Boolean heatmap of microbial metabolisms in the MAGs reported in Fig. 2 and in Data Set S1, Sheet 2, across all hosts, grouped as those that might benefit the host (“hosts benefit”) and microbial metabolisms that might use host provisioned metabolites (“microbes benefit”). Each tick along the x-axis corresponds to a MAG. The N. luetkeana blade MAGs are from Weigel et al. (2022). The suite of genes for DOC Uptake (Compatible Solutes, Carboxylic Acids, Carbohydrate Pentoses, and General Carbohydrates) and Ammonification Hydrolases are shown as present if any of their genes are found in our MAGs. The presence or absence of metabolisms related to Nitrogen and Sulfur Metabolisms and Vitamin Synthesis are determined by the Network Algorithm for Metabolism Detection (NAMeD) (see supplemental code at https://github.com/kkmiranda/PNWMetagenomes/tree/main/NAMeD). The suite of genes and metabolic pathways used in this analysis can be found in Data Set S1, Sheet 3. A figure with a detailed x-axis is provided in Fig. S2.

FIG 4

A phylogenetic tree of the nifH genes found on the rhizomes of P. serrulatus (PSE, n = 1) and the rhizomes and surrounding sediment of Z. marina (ZMA, n = 3 and 5, respectively).
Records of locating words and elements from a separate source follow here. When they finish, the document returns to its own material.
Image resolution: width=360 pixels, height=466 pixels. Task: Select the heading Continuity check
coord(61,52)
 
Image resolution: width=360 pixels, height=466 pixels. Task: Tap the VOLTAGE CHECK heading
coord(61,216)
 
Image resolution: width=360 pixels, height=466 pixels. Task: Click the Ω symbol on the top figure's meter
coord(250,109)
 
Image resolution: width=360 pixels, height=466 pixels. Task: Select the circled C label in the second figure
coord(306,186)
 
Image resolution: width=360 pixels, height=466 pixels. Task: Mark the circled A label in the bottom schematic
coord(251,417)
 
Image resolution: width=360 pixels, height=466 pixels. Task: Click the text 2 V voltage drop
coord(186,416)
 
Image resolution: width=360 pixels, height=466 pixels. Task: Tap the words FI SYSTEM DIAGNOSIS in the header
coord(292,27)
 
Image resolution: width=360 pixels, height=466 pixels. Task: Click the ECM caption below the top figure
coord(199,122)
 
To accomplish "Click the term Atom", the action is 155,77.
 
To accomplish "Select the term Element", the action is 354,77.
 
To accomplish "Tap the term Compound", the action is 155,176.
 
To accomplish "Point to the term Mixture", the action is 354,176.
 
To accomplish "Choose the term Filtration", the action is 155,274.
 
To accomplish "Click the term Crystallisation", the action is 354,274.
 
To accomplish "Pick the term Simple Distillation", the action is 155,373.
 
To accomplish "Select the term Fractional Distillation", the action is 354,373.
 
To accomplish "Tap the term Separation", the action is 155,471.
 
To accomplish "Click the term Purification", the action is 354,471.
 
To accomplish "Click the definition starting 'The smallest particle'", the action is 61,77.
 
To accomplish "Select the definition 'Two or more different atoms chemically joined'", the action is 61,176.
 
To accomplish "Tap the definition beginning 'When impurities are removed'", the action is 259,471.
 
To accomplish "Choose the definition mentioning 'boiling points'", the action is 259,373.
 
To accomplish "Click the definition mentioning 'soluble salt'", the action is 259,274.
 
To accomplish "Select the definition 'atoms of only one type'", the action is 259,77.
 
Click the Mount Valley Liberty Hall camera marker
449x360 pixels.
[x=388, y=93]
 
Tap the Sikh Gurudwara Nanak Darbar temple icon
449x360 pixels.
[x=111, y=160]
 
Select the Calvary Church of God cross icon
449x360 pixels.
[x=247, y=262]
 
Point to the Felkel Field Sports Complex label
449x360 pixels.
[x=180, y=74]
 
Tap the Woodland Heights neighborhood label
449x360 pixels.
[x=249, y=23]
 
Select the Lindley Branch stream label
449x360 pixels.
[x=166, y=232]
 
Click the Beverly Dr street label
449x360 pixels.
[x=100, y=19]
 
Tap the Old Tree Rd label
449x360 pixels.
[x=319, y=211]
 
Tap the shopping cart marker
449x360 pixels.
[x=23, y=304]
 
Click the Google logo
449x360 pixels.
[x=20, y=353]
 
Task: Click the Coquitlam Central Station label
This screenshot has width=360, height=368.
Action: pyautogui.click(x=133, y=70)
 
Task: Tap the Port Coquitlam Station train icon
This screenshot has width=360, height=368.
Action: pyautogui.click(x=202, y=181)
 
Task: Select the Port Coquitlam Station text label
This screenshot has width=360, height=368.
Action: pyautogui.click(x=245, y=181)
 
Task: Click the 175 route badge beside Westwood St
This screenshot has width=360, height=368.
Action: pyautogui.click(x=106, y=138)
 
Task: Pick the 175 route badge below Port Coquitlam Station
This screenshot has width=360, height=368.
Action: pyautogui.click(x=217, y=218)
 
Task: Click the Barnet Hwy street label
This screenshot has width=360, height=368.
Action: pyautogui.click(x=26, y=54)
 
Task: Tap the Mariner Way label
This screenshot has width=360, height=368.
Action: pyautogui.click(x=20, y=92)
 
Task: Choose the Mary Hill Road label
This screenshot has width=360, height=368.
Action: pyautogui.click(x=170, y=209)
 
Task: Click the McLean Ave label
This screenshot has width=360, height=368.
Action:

Some nifH genes group into Cluster I, including a sulfur oxidizing taxon on the rhizome of Z. marina and other taxa in Campylobacterota, including Sulfurovum. Cluster III contains taxa associated with rhizomes, including Desulfobulbus mediterraneus on P. serrulatus and a Desulfobacterales associated with Z. marina rhizomes.A bootstrap support of >90% is indicated by an orange dot at a branch fork. A detailed figure with uncollapsed clades is available in Fig. S3.